Isak Tangis Warnai Pemakaman Prof Sarlito Wirawan
A
A
A
BOGOR - Prosesi pemakaman Guru Besar Fakultas Psikologi Universitas Indonesia (UI) Prof Dr Sarlito Wirawan Sarwono di Tempat Pemakaman Umum (TPU) Giri Tama, Desa Tonjong, Tajurhalang, Kabupaten Bogor diwarnai isak tangis keluarga, kerabat dan sejumlah mahasiswanya, khususnya saat jenazah diturunkan ke liang lahat, Selasa (15/11/2016) siang.
Rasa terpukul atas kehilangan sosok pakar psikologi ternama di Indonesia itu terlihat di wajah Dimas Aditya yang merupakan putra bungsu almarhum baik sebelum dan sesudah jasad ayahnya dikebumikan terus meneteskan air mata. “Kepada saya tidak ada sama sekali pesan khusus apalagi tanda-tanda bapak bakal meninggal,” ujar Dimas saat ditemui di TPU Giri Tama, Desa Tonjong, Tajurhalang, Kabupaten Bogor.
Lebih lajut, ia memaparkan, sebelum menghembuskan nafas terakhir di ruang High Intensive Care Unit sempat menanyakan situasi politik terakhir. "Setelah siuman di ruang High Care Unit, bapak mulai bicara dan melontarkan pertanyaan, bagaimana keadaan politik hari ini. Itu yang saya ingat ucapan terakhir bapak," tuturnya.
Pembicaraan yang menanyakan situasi politik itu sudah lumrah, karena sejak kondisi kesehatannya menurun, selalu menanyakan permasalahan politik di Indonesia kepadanya. Bahkan, saat kondisi sedang fit juga ayahnya sangat memperhatikan masalah politik dan keamanan Indonesia.
”Saya melihat bapak sebagai sosok yang layak diteladani karena banyak dicintai orang.

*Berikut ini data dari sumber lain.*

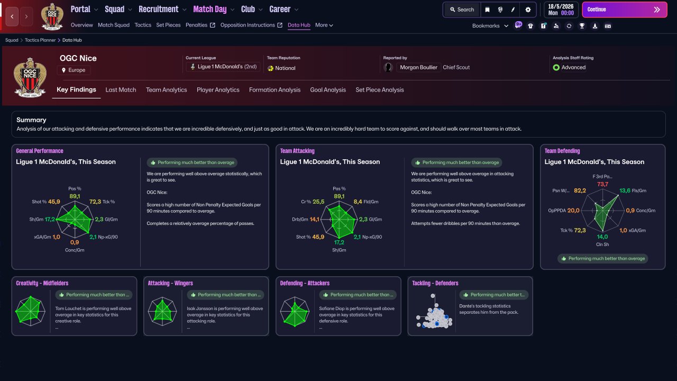677x381 pixels.
Task: Open the Recruitment dropdown menu
Action: pos(162,9)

Yang jelas bagi kami, bapak adalah superhero idola saya dan panutan keluarga. Kami banyak melihat kelebihan beliau," tuturnya.
Tak hanya memberi perhatian terhadap persoalan politik, kata Dimas, ayahnya adalah sosok pribadi yang sangat layak diteladani dalam bersikap. Pandangannya yang sangat independen di masyarakat, tapi di lingkungan keluarga juga menerapkan prinsip-prinsip netral dan independen.
"Beliau itu sangat bisa menjaga independensi dan menyuarakan aspirasi secara independen," ujar Dimas.
Dimas membenarkan sebelum akhirnya jatuh sakit dan dirawat ayahnya diminta Bareskrim untuk menjadi saksi ahli dalam kasus dugaan penistaan oleh Gubernur DKI Jakarta Basuki Tjahaja Purnama alias Ahok. Namun takdir berkata lain, ayahnya malah meninggal dunia Senin malam 14 November 2016 di Rumah Sakit PGI Cikini, Jakarta Pusat pada pukul 22.18 WIB.
Sarlito Wirawan Sarwono lahir di Purwokerto, 2 Februari 1944. Sarlito dikenal sebagai seorang psikolog dan penerjemah buku-buku bertemakan psikologi dan menulis buku psikologi. Sarlito pernah menjadi dekan Fakultas Psikologi Universitas Indonesia. Sarlito adalah guru besar Psikologi yang mendalami bidang Psikologi Sosial.
Sarlito diangkat sebagai guru besar Psikologi pada tanggal 01 April 2009. Sarlito juga pernah menjabat sebagai Ketua Program Ilmu Kepolisian UI pada periode 2007-2012.Tak hanya keluarga, rasa kehilangan juga diungkapkan kolega almarhum yang sempat menjadi mitra kerjanya.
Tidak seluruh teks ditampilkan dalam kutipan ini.